— start of Article —

Is NetEase a Buying Opportunity in the Tech Crackdown? (Asia Tech Strategy – Daily Lesson / Update)

Legendary emerging markets investor Mark Mobius commented that the China “crackdown” on big tech is likely going to help some smaller digital companies. Those that have long been at a disadvantage to China’s tech giants. They may now have air cover from the government. If nothing else, the giants will be far more hesitant to exert their market power aggressively against smaller competitors.

This is the reason I have been focusing on specialty ecommerce these past weeks. I’ve been hunting for this scenario.

But what about in gaming?

If gaming giant Tencent is now being restrained, is that an opportunity for China’s #2 gaming company NetEase?

An Intro to NetEase (NTES)

NetEase was in the first wave of China’s internet companies. Everyone thinks digital China began Tencent, Alibaba and Baidu in 1998-1999. But that was actually the second internet wave. The first (the one Jack Ma missed out on) was Sina, Sohu, NetEase and other portal companies. These were pretty much copies of Yahoo.

NetEase was founded in 1997 by Ding Lei from Ningbo, Zhejiang. He was born in 1971 and went to college at the Chengdu Institute of Radio Engineering. He ended up working as an engineer at a local state department in Ningbo before moving to Guangzhou to work for enterprise software company Sybase.

In 1997, he founded NetEase. And by 2003, he was China’s richest person. He was also China’s first gaming billionaire. Note: he is also the guy that bought Elon Musk’s mansion in Bel Air.

NetEase began as Chinese language content site. Think Yahoo but in Chinese. NetEase created lots of content webpages and tools. Their email service (163.com) is something I still use for email in China today. Although nobody really uses email that much. Tencent was doing similar content and tools, but was mostly focused on its instant messenger tool QQ.

But NetEase, like Tencent, had a problem.

They were in the free content and tools business but digital advertising didn’t exist back then in China. The answer to that monetization for both companies was to do free PC gaming with lots of micro-transactions. That clever innovation turned out to be one of the best business models of all time.

  • You let millions of Chinese consumers play games for free and then buy small items for the game, such as skins, tools, avatars, weapons, etc. Being free encourages user and usage growth.
  • You then sell them digital items, which are both cheap and cost nothing to create.
  • If you get enough volume (which China has), you aggregate lots of micro-transactions into sizeable revenue.
  • And they are all prepaid by gaming cards so you also have negative working capital.

It’s just a great model. And the advertising model emerged over time as well.

NetEase built from content to gaming. Tencent built from messenger and social media to gaming. The Tencent model turned out to be more powerful. People love chatting with friends while they play. And messenger is really the ultimate internet utility.

But NetEase has a solid place as the #2 gaming company of China. Today, the company has three business lines:

1) Online Game Services Business

This is the main business by far.

As of 2017, NetEase had +100 licensed and/or self-developed games for mobile and PC. Gaming revenue in 2020 was 60B RMB. The business model is roughly the same, with most revenue coming from games that are free to play but with paid items. There is also a time-based model.

Here is a pretty good description of the gaming business (from their annual filing).

A big change has been the evolution from PCs to mobile. Which means NetEase now must go through app stores. Another important factor is their licensed games. Their arrangement with Blizzard has been a key deal for +12 years.

— end of Article —
— start of Material provided —

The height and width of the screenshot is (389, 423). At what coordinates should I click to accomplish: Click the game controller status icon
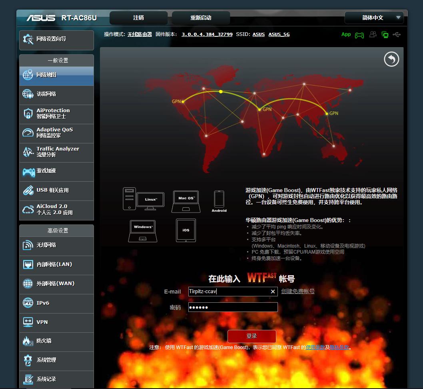tap(359, 35)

— end of Material provided —

**Given exercise 1**
Name every kind of in-game item that the NetEase article gives as something players buy in free games.
**Given exercise 2**
From the NetEase article, extract everything from "Is NetEase a" down to "to NetEase (NTES)".
**Given exercise 3**
Extend the NetEase article past the point where it stops.

**Exercise output 1**
- Skins
- Tools
- Avatars
- Weapons

**Exercise output 2**
Is NetEase a Buying Opportunity in the Tech Crackdown? (Asia Tech Strategy – Daily Lesson / Update)

Legendary emerging markets investor Mark Mobius commented that the China “crackdown” on big tech is likely going to help some smaller digital companies. Those that have long been at a disadvantage to China’s tech giants. They may now have air cover from the government. If nothing else, the giants will be far more hesitant to exert their market power aggressively against smaller competitors.

This is the reason I have been focusing on specialty ecommerce these past weeks. I’ve been hunting for this scenario.

But what about in gaming?

If gaming giant Tencent is now being restrained, is that an opportunity for China’s #2 gaming company NetEase?

An Intro to NetEase (NTES)

**Exercise output 3**
2) Youdao Business (i.e., Education)

Education was one of their recent growth initiatives. The recent political issues in edtech are a problem here.

3) Innovative Businesses and Other

NetEase has a lot of stuff that is “content, communication, community”. Really this is just a lot of websites and tools that have shifted to mobile, to some degree. This is also a freemium model with premium content.

This business also includes advertising. Most NetEase ads are per diem. But there is some pay for performance.

Finally, there is ecommerce, which is their non-gaming business that has gotten a lot of attention. They have tried quite a few innovative business models here, including C2M. Kaola and Yanxuan are important. They also have NetEase Cloud music, NetEase CC Livestreaming and other value add services.

Here’s how the revenues look overall. It is worth reading this entire slide.

But when you subtract the cost of revenue, you can see most all the gross profits (today) are coming from gaming. And the biggest expenses in gaming are licenses and app store fees.

The other operating expenses are standard.

So really, what we are talking about is gaming. That is where most of all of the gross profit comes from today. If ecommerce gets to scale, it could be a significant source of profits (in theory).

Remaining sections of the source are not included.